Provided data section start

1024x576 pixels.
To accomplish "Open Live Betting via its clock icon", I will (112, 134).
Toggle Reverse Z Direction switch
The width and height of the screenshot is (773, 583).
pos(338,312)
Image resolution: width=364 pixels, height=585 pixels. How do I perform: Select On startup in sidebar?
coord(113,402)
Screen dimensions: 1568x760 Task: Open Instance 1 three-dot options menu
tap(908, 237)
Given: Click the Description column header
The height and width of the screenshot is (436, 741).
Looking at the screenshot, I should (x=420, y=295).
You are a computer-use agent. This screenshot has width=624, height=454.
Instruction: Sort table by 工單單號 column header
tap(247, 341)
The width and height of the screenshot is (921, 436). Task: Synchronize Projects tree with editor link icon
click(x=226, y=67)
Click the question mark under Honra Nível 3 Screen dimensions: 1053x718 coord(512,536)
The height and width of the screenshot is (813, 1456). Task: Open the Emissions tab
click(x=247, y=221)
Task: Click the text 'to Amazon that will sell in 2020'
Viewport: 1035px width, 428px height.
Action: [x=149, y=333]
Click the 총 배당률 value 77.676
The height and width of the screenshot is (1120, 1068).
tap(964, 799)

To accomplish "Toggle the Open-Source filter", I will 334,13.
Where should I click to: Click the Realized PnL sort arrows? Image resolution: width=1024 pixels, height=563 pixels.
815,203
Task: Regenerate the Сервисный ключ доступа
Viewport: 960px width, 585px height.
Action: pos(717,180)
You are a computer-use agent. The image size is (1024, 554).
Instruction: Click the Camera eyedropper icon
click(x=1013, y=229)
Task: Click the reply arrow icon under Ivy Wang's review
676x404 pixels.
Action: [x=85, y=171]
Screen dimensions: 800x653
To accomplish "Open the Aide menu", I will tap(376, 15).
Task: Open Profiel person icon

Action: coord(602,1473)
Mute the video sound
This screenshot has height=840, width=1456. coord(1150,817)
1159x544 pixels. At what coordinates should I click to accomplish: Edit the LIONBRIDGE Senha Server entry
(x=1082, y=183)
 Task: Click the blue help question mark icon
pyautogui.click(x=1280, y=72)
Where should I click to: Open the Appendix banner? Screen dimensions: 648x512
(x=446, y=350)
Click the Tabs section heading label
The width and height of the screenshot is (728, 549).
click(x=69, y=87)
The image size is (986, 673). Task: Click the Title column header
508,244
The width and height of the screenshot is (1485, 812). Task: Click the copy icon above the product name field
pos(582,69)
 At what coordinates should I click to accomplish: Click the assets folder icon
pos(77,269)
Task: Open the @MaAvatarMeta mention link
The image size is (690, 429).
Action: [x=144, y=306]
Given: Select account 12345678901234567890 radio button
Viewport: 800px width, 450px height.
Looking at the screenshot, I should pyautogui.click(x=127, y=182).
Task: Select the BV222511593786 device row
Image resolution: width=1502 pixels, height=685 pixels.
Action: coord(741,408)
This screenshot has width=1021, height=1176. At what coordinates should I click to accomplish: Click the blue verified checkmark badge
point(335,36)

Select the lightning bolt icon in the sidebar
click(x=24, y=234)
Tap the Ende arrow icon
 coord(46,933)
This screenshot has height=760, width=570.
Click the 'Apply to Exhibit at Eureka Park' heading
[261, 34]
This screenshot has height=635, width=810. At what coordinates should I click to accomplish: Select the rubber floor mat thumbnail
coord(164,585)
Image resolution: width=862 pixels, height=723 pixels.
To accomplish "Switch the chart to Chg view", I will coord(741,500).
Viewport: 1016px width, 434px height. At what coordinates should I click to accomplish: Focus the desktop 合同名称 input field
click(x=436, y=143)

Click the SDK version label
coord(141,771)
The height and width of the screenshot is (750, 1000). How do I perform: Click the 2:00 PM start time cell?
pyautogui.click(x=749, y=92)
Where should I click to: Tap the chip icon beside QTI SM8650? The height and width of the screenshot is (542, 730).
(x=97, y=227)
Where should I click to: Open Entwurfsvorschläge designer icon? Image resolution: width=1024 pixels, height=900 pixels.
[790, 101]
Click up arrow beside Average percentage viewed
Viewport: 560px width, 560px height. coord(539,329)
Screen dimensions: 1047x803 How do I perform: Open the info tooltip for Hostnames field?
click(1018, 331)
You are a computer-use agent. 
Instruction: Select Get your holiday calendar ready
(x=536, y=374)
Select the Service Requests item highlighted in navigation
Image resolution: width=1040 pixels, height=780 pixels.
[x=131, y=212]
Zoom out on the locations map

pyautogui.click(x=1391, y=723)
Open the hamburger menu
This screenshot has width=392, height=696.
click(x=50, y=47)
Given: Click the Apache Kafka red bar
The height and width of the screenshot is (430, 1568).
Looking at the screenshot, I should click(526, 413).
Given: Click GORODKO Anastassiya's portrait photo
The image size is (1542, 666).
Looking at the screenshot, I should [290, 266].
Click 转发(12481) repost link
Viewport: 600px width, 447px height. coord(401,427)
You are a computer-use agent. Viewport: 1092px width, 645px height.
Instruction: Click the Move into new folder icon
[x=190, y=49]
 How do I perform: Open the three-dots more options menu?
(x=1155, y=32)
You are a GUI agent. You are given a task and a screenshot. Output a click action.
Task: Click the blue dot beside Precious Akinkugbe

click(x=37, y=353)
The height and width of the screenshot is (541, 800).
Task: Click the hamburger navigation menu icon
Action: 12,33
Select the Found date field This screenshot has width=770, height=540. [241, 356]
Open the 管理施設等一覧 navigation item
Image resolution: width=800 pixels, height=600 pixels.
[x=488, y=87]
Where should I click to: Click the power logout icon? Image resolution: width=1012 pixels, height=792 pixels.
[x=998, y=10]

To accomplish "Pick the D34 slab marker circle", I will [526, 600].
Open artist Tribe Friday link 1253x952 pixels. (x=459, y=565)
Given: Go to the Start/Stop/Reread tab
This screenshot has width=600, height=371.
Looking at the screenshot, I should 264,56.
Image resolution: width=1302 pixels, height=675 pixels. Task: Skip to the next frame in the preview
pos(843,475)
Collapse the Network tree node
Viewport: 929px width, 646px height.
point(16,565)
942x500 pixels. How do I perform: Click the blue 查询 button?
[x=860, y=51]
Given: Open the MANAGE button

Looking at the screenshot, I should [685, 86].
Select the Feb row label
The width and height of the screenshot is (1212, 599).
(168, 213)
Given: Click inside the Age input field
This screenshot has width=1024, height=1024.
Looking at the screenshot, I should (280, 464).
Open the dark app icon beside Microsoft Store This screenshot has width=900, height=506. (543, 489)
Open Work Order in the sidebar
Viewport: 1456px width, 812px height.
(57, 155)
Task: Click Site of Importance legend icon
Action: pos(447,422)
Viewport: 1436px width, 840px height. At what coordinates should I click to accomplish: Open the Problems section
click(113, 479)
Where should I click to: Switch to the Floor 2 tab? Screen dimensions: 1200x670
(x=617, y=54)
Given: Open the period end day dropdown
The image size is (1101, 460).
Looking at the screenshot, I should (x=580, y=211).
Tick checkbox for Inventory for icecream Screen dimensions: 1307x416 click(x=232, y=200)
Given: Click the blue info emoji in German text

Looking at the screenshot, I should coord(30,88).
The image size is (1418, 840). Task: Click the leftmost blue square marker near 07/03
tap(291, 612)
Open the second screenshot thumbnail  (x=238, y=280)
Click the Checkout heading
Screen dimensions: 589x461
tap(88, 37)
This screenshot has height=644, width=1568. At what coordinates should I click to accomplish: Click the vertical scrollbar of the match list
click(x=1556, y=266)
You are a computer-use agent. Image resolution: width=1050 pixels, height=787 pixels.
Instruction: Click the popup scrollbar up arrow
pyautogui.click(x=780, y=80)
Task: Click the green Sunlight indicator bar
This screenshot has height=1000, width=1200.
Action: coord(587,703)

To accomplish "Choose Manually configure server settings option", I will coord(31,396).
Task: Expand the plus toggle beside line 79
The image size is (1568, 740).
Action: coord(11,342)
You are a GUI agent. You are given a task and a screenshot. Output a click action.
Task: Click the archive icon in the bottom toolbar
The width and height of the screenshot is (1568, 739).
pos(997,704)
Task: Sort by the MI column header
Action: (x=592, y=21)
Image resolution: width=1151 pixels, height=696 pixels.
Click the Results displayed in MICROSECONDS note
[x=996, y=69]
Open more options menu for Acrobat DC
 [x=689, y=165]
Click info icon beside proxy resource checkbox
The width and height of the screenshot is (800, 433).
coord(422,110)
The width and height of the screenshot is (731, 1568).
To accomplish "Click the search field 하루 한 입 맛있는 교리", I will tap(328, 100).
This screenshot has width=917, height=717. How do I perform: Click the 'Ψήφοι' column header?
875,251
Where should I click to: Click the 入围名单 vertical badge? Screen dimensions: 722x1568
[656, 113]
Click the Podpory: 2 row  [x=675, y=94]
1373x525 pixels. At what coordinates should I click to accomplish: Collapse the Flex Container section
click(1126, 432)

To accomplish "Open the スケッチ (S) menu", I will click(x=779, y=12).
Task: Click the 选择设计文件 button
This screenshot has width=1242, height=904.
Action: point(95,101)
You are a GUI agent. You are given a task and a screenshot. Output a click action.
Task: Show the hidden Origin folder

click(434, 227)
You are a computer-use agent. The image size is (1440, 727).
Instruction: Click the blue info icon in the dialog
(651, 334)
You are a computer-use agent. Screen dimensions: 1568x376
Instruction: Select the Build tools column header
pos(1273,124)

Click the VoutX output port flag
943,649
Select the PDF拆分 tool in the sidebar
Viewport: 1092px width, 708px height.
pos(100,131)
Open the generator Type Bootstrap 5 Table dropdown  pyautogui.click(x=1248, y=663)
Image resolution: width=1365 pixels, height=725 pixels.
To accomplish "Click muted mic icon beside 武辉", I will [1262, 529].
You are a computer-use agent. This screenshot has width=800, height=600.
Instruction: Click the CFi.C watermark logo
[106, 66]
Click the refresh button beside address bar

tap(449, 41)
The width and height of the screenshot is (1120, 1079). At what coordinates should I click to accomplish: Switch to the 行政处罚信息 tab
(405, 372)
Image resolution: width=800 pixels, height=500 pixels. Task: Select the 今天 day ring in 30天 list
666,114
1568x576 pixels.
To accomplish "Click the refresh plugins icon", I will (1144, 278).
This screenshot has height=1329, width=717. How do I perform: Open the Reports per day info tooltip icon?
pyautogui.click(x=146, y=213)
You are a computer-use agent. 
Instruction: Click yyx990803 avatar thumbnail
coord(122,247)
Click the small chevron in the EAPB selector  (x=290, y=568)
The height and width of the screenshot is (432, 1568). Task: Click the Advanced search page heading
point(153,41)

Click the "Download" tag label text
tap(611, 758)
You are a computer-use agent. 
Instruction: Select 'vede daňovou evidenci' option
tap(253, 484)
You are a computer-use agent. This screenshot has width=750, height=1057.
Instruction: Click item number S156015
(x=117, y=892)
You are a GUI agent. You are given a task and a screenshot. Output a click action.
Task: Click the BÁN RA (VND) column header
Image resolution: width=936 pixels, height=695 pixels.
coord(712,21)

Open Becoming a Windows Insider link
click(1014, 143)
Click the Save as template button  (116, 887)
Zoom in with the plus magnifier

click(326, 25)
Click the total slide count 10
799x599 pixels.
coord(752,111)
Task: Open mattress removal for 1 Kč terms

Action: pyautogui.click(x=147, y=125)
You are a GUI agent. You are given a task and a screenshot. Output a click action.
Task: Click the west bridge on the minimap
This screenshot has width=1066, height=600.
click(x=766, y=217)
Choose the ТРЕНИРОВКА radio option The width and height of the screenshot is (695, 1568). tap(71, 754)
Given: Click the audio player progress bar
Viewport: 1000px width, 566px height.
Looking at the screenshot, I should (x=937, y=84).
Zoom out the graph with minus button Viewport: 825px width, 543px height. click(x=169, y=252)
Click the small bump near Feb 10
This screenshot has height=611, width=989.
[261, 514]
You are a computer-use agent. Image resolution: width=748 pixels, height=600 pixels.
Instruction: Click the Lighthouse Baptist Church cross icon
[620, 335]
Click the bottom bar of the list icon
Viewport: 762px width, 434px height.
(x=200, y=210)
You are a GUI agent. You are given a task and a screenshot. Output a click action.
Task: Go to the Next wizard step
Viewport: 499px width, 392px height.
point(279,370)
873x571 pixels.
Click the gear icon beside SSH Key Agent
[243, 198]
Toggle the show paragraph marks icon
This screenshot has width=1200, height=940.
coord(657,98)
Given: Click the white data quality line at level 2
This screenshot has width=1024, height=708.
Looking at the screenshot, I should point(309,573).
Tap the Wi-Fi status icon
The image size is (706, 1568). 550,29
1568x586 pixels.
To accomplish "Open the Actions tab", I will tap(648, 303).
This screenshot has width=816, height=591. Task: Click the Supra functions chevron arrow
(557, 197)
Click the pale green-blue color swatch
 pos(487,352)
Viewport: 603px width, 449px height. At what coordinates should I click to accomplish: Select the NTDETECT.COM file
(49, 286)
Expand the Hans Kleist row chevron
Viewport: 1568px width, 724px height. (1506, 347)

Provided data section end

:: Task description ::
If a line above contains the word "Choose", it counts; state how many lines count, and nothing more.

:: Exercise output ::
2